For a probe-based uncertainty system, the hard questions come before the classifier ever runs. What is the claim? What does the label actually capture? Does the activation span match the label unit? When those three line up, a regularized linear readout of the residual stream recovers a sizeable correctness signal. When they do not, a stronger probe will mostly learn a muddier target.
Bounds on the claim
- Does say: residual activations recover claim-level correctness signal that structured Llama self-report misses on MAUD and FActScore. The paired AUROC delta lands at +0.260 and +0.262 across the two settings.
- Does not say: probes detect legal or factual truth in an absolute sense. MAUD remains judge-proxy evidence until the frozen 30-claim human audit is analyzed.
- Does say: the GPT-5.4 external scorer is the strongest MAUD method, but its 0.944 AUROC inflates from same-family scorer-judge coupling. The defensible estimate is 0.872 under the independent judge.
- Does not say: residual probes reliably beat SAE probes. Residual is directionally stronger, but residual-minus-SAE intervals cross zero under judge 2 and on the agreement set.
- Does not say: the residual correctness direction decomposes into a small number of Goodfire layer-19 SAE features. A separate analysis (probe_interpretation.md) found the signal distributed; the probe is a useful behavioral readout, not a compact mechanism story.

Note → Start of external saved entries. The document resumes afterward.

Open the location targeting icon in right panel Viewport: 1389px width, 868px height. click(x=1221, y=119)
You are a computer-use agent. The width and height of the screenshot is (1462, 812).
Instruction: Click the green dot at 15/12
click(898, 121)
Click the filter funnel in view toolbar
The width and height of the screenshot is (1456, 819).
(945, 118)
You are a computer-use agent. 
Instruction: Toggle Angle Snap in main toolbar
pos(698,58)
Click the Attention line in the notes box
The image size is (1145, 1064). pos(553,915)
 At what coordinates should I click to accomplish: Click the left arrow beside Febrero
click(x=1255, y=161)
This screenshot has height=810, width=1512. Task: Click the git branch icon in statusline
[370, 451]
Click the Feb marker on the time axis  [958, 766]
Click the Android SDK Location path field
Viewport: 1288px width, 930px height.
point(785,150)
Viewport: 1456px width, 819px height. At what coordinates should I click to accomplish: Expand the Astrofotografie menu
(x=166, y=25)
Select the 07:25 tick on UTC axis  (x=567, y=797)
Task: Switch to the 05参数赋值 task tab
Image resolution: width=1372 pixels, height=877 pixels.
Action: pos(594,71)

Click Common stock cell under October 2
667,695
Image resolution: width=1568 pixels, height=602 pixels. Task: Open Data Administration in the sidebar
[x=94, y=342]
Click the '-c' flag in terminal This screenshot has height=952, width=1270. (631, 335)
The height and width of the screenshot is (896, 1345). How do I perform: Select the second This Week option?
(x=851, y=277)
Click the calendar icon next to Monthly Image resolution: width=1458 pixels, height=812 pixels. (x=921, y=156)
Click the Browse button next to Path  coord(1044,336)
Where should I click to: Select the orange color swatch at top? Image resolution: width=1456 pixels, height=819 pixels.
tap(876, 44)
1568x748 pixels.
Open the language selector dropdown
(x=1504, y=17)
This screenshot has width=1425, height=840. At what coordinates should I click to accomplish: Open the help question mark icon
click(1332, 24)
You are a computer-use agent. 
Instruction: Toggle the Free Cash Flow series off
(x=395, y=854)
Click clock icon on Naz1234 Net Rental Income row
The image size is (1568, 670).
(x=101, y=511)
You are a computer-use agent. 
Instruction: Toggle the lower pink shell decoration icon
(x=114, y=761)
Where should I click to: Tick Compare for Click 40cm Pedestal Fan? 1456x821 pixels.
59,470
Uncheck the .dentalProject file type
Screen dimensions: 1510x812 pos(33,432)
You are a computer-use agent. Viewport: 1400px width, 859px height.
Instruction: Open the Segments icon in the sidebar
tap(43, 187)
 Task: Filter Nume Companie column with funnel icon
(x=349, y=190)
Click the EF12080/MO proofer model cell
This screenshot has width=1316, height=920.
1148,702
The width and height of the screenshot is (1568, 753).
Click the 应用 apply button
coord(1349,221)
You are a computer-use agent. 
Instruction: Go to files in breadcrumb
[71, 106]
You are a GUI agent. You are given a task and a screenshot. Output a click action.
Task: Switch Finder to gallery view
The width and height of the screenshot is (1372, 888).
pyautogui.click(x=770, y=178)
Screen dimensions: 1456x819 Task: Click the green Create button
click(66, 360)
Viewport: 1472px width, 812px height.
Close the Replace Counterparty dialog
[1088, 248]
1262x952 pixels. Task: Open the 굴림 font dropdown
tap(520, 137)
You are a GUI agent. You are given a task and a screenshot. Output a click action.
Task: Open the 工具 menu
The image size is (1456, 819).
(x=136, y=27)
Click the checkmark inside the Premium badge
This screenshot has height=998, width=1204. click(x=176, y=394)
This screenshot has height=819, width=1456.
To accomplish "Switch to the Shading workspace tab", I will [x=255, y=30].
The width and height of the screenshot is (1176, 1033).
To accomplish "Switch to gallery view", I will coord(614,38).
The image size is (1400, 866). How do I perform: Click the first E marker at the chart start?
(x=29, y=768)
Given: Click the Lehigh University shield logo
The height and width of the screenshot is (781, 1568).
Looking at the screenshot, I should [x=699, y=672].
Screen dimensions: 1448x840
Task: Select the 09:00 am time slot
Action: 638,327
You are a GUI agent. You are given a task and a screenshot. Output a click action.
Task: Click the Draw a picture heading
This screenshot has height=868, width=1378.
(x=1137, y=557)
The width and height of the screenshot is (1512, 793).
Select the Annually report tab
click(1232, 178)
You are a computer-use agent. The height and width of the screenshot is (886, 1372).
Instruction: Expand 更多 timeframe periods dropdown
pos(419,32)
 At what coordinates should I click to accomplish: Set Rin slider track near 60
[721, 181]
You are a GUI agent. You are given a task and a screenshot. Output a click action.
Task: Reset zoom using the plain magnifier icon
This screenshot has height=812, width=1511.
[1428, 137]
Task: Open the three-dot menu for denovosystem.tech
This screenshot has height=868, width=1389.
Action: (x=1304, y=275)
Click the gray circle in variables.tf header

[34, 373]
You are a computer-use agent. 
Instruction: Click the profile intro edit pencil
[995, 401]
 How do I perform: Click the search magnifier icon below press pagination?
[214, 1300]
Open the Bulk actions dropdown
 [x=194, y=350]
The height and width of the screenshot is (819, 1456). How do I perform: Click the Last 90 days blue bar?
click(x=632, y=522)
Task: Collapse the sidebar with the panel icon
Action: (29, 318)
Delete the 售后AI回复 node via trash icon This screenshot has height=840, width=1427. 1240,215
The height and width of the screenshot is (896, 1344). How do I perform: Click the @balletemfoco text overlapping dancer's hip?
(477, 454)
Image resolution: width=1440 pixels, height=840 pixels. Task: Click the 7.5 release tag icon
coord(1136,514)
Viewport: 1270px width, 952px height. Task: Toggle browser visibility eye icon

- Does not say: the result generalizes to other model families, other layers, or other claim extractors. All probes are layer 19 of Llama 3.1 8B Instruct. CUAD failed at the claim-extraction step before this protocol could run.
What's next
Three follow-ups would most sharpen the claim, in roughly this order.
Close the human-audit loop
The 30-claim MAUD audit packet is frozen at data/annotations/maud_human_audit_packet.jsonl. Completed expert labels would convert MAUD's claim from "stable across two LLM judges" to "stable across two LLM judges, anchored to expert legal labels," or expose a systematic disagreement worth knowing about. Either outcome is publishable.
Matched-generation transfer that does not collapse
FActScore weakens the generation-mismatch worry but does not eliminate it. A matched-generation run on a dataset where Llama's claims do not routinely outrun the reference scope would close that gap. The FELM repair shows the failure mode to avoid: reference-bounded labels driven into not_enough_evidence.
Layer sweep and second model family
All probes are layer 19, chosen because the Goodfire SAE was trained there. A small layer sweep would document how localized the signal is. A second model family at 7-13B parameters would say whether the gap is a Llama representation quirk or a more general property of instruction-tuned residual streams.
The result is a bounded interpretability win. A linear readout of hidden activations sees something the model's own structured confidence misses, and the gap is the same size on legal QA and on biography factuality. It does not give us a compact SAE feature story, a legal-truth adjudicator, or a domain-general hallucination detector.
The remaining questions sit on label provenance and matched-generation transfer, not on probe architecture. Downstream tools building on this should expose claim construction and label-provenance assumptions to users, rather than hiding them behind opaque confidence scores. The probe is only as honest as the labels it was trained on.